Erste große EM-Prüfung für DHB-Team: Mit Frankreich wartet eine gewaltige Herausforderung

Beim 34:25 in der Berliner Mercedes-Benz-Arena ragen auch die jungen Profis der deutschen Nationalmannschaft heraus. Doch jetzt geht es gegen einen der Favoriten auf den Titel.

Nils Lichtlein konnte das Lächeln nicht verbergen. Sein Einstand war auch für ihn, der sonst schon so oft so abgeklärt daherkommt, euphorisierend. Denn keine Minute auf dem Feld, nutzte der 21-Jährige gleich die erste Lücke, die sich ihm aufbot, und konnte dann neben seinem EM-Debüt in seiner Wahlheimat Berlin auch sein erstes Tor verzeichnen.

„Das war eine Wahnsinnsstimmung in der Halle und für mich natürlich etwas Besonderes. Unglaublich, was hier passiert“, sagte der Füchse-Spieler, der beim 34:25 gegen Nordmazedonien am Sonntagabend in der Berliner Mercedes-Benz-Arena Szenenapplaus bei seiner Einwechselung erhielt.

Am Ende stand der Linkshänder zwar nur wenige Minuten auf dem Feld, aber die werden bleiben – auch, wenn er im nächsten Spiel wahrscheinlich mit der Rückkehr Kai Häfners nach dessen Babypause wieder aus dem Kader rutschen wird. Ein Erlebnis ist diese Europameisterschaft für Lichtlein trotz seiner Reservistenrolle: „Ich fühle mich als Teil des Teams und sich hier einzufügen, war nicht schwer. Vor allem, weil die, die wie Juri Knorr den Ton angeben, auch nicht viel älter sind“, erklärte der Rückraum-Spieler.

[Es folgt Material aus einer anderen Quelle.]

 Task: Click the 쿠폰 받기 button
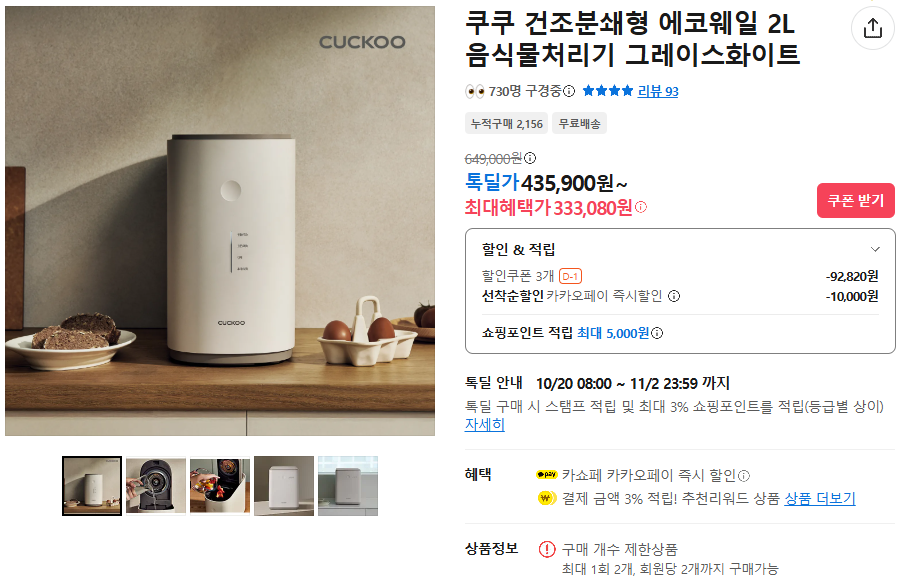(856, 201)
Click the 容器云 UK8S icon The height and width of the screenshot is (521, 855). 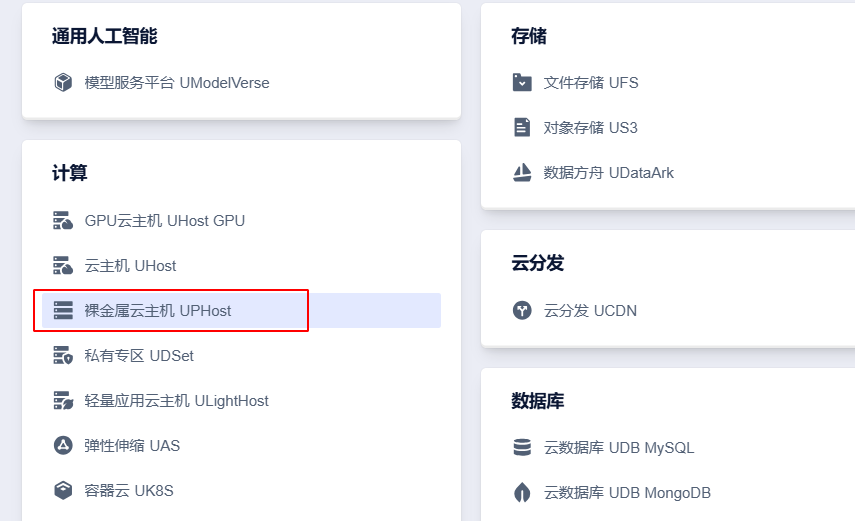pos(63,490)
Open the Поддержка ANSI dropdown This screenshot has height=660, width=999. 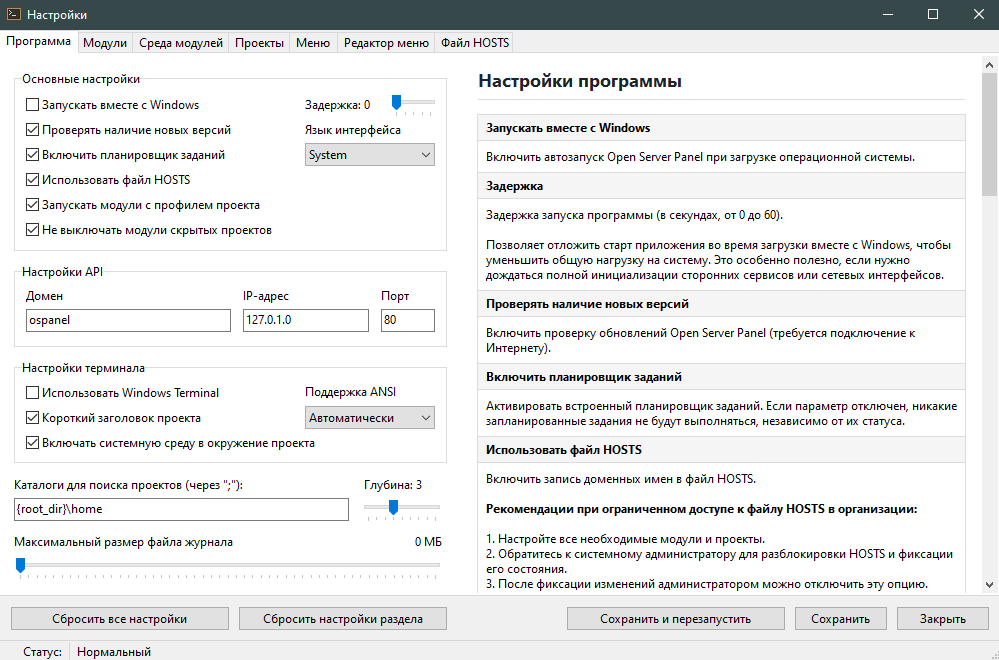[x=369, y=417]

Lichtlein ist neben Renars Uscins, Justus Fischer und David Späth einer der vier U-21-Weltmeister, die den Sprung von den Junioren in die A-Mannschaft geschafft haben. Die nach ihrem Goldrausch im Sommer vergangenen Jahres nun auch bei den Männern von Großem träumen. Die mit ihrer Frische eine gewisse Leichtigkeit und einiges an Emotionalität ins Team bringen. Und die allesamt zu wertvollen Alternativen auf ihren Positionen avanciert sind.

Die DHB-Auswahl musste noch nicht an ihre Grenzen gehen

Resultat ist, dass der viel zitierte „zweite Anzug“, eigentlich keiner mehr ist. Die zunächst noch eklatanten Brüche bei Auswechslungen werden zunehmend geringer und wenngleich es selbstredend noch Qualitätsunterschiede zu den gestandenen Akteuren gibt, sind die jungen Spieler mehr als nur Lückenfüller für die durch Verletzungen und Absagen entstandenen freien Kaderplätze.

Allerdings, und das ist ebenso ein Teil der Wahrheit, waren die Herausforderungen im Turnier bisher überschaubar. Sowohl die Schweiz als auch Nordmazedonien hatten zeitweise mehr mit sich selbst zu kämpfen, als dass die DHB-Auswahl an ihre Grenzen gehen musste, und so blieben die vorschnellen Abschlüsse und eine ausbaufähige Wurfquote bisher weitestgehend folgenlos.

Gegen solche Spieler spielt man nicht oft. Da habe ich mega Bock drauf.

Torwart David Späth über das Spiel gegen Frankreich

Gegen den nun bevorstehenden Gegner Frankreich am Dienstagabend (20.30 Uhr, ARD) dürfte das etwas anders aussehen. Nicht zuletzt, weil die L’Equipe gegen die Schweiz zuletzt nur auf ein Unentschieden kam und dementsprechend angestachelt in das letzte Vorrundenspiel gehen wird. „Wir müssen uns in allen Belangen verbessern. Da gibt es einige Baustellen, die wir abzuarbeiten haben“, sagte Handball-Legende Nikola Karabatic.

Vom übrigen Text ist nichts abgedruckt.